> [Problem to work on] Some lines below hold "agent". Pick them out and copy them.

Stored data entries
◆ ◆ ◆ ◆
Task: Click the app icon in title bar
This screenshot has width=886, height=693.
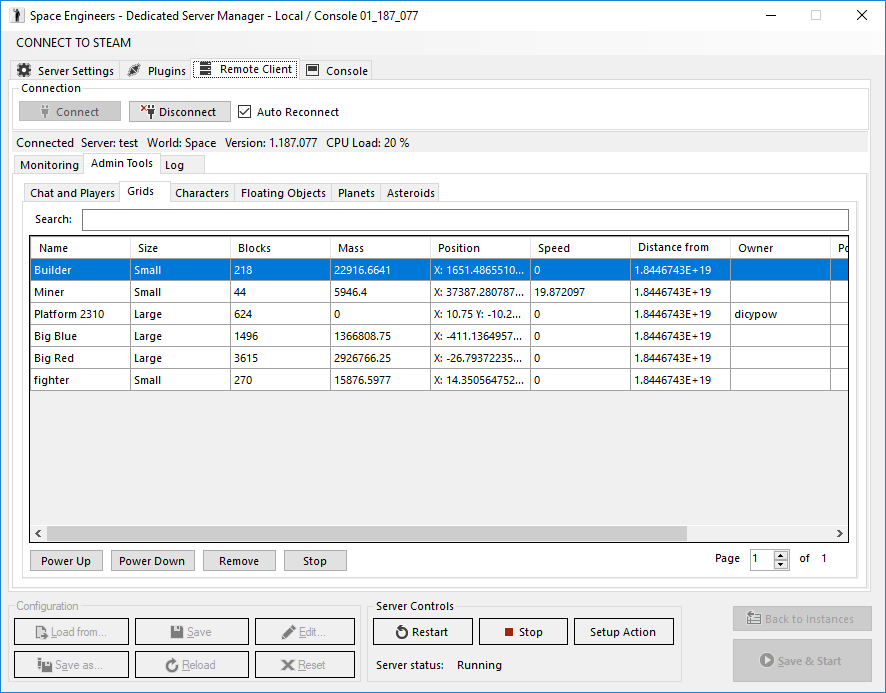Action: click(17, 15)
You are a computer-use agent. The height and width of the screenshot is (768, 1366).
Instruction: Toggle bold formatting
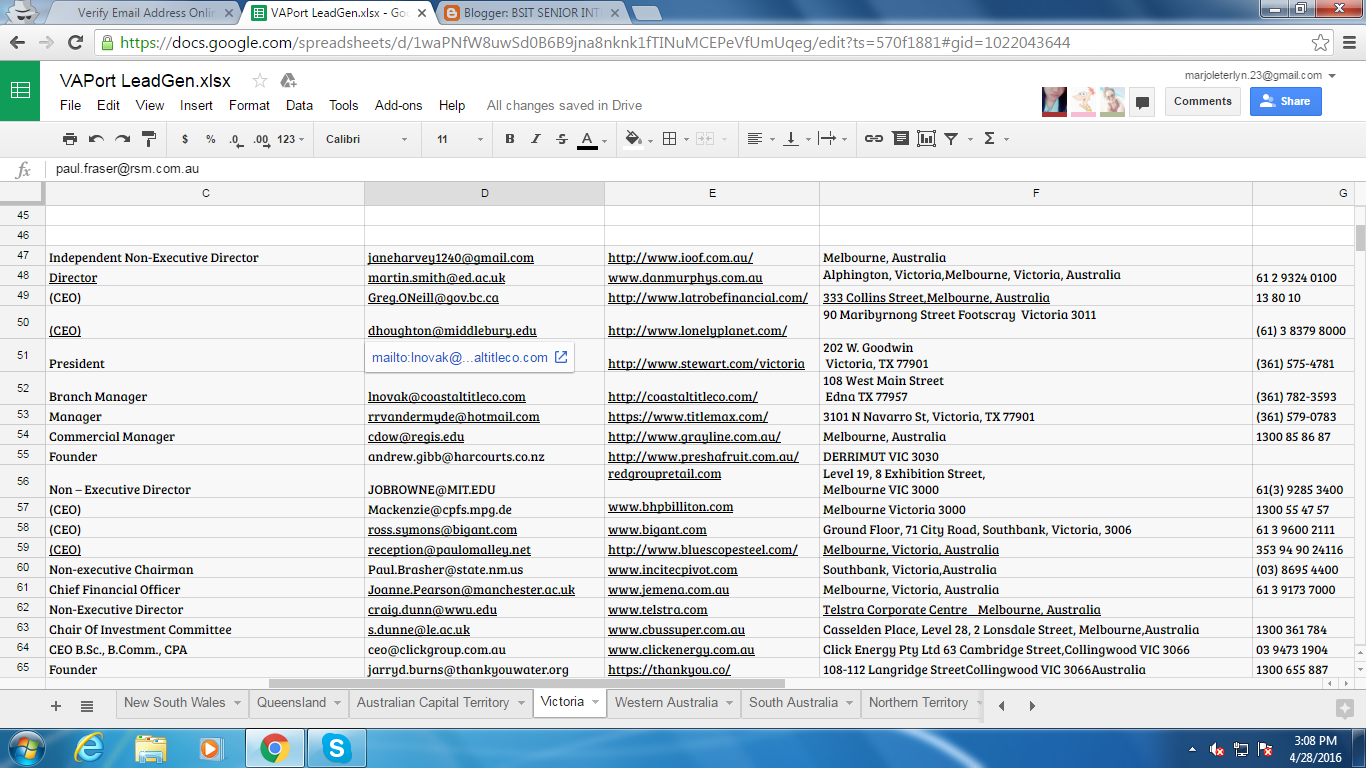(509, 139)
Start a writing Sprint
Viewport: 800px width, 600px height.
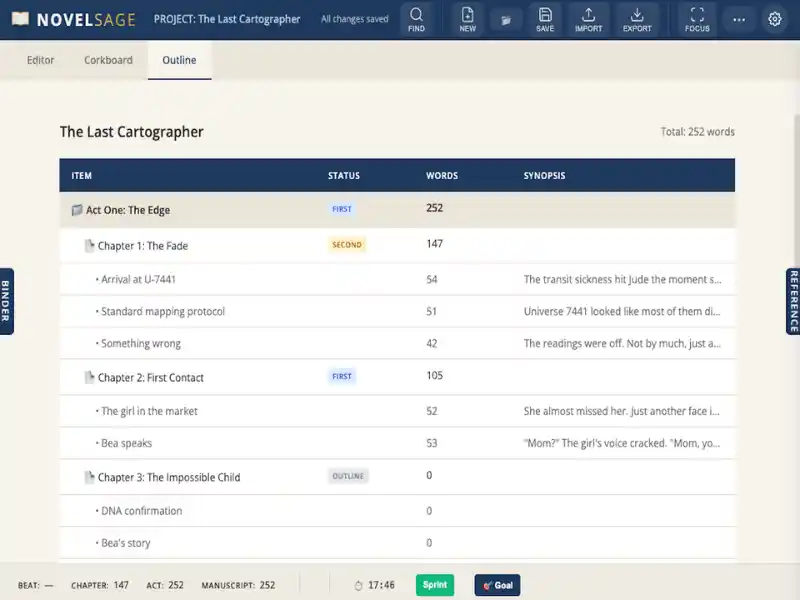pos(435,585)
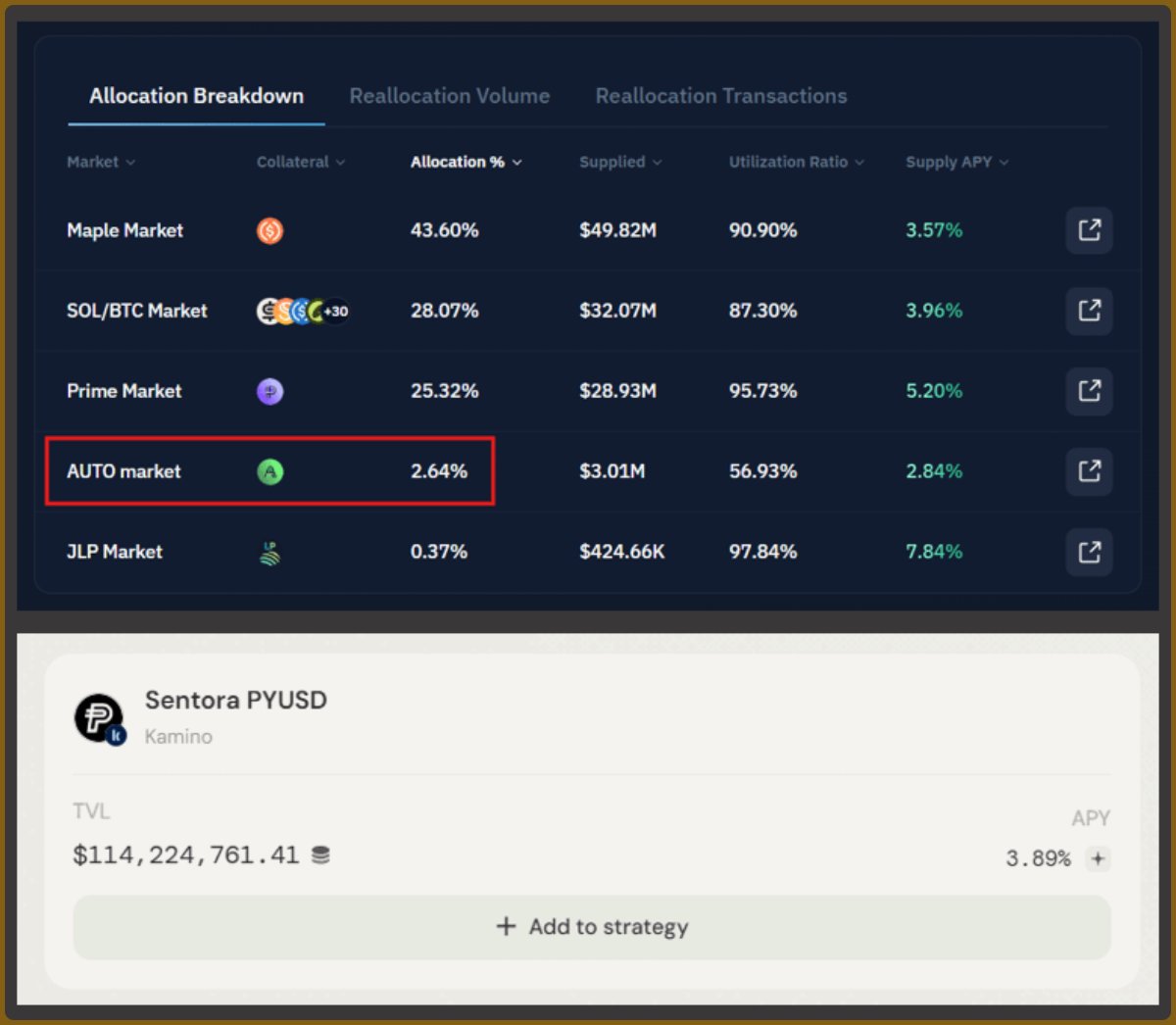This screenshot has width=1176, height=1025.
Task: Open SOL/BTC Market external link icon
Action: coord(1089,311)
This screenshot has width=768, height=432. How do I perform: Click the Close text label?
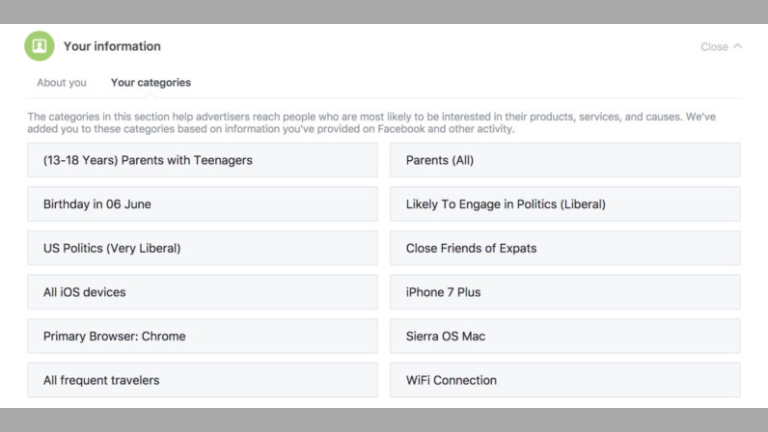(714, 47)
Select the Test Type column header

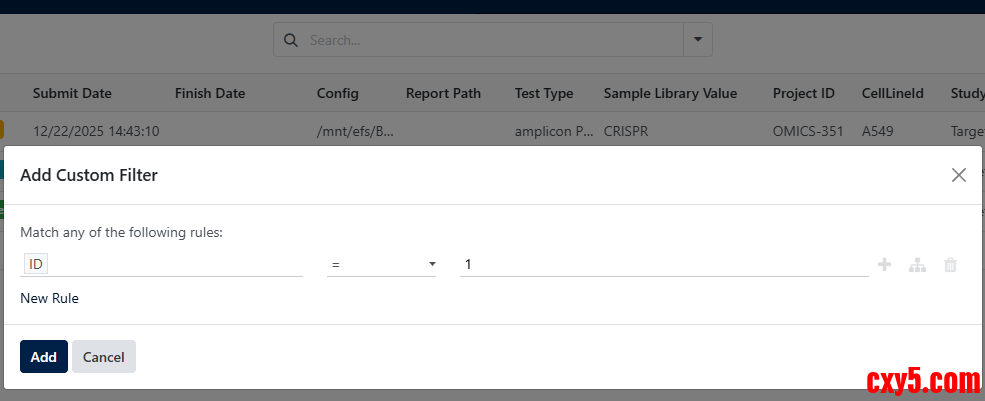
◆ ◆ ◆ ◆
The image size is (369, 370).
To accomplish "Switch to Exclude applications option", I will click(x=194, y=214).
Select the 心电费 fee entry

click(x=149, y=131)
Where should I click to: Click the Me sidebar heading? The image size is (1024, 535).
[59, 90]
◆ ◆ ◆ ◆
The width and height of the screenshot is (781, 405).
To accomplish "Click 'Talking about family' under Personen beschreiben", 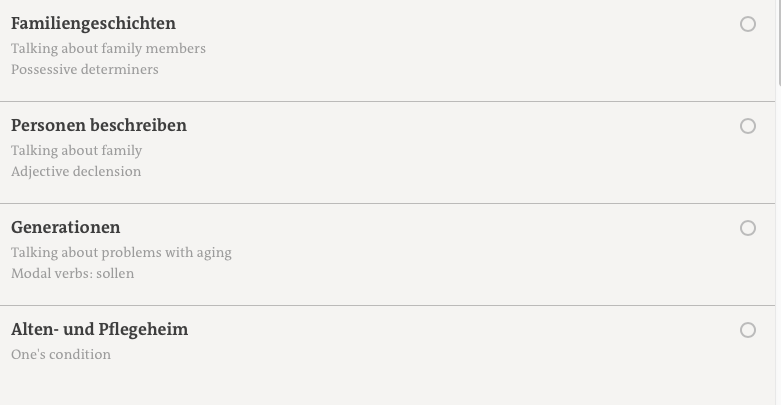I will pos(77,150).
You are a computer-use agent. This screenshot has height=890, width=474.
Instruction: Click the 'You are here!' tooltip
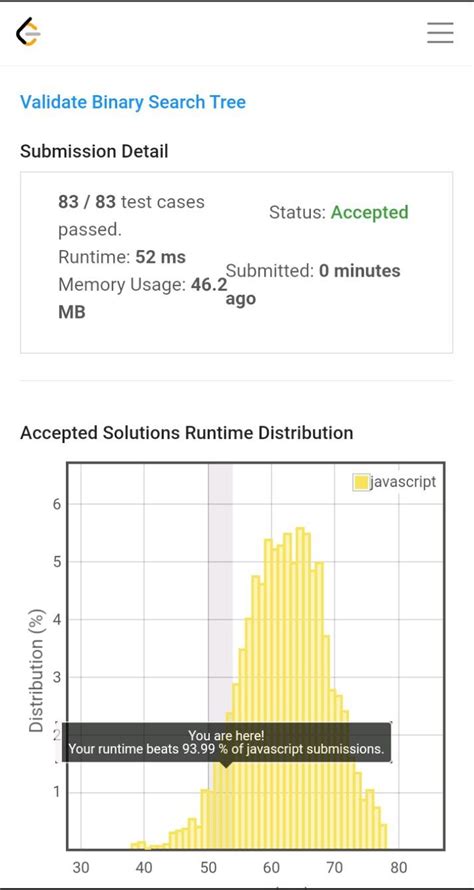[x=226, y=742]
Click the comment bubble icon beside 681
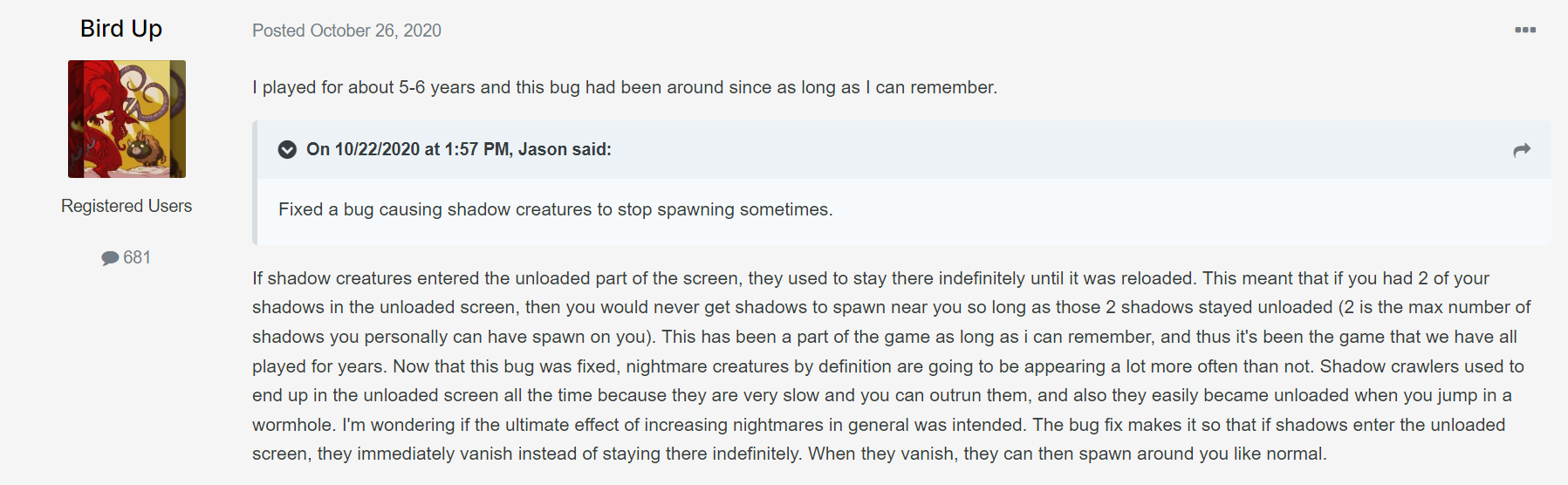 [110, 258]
◆ ◆ ◆ ◆
> [Answer section]
You are a computer-use agent. The height and width of the screenshot is (768, 1366).
You are a computer-use agent. This screenshot has height=890, width=474.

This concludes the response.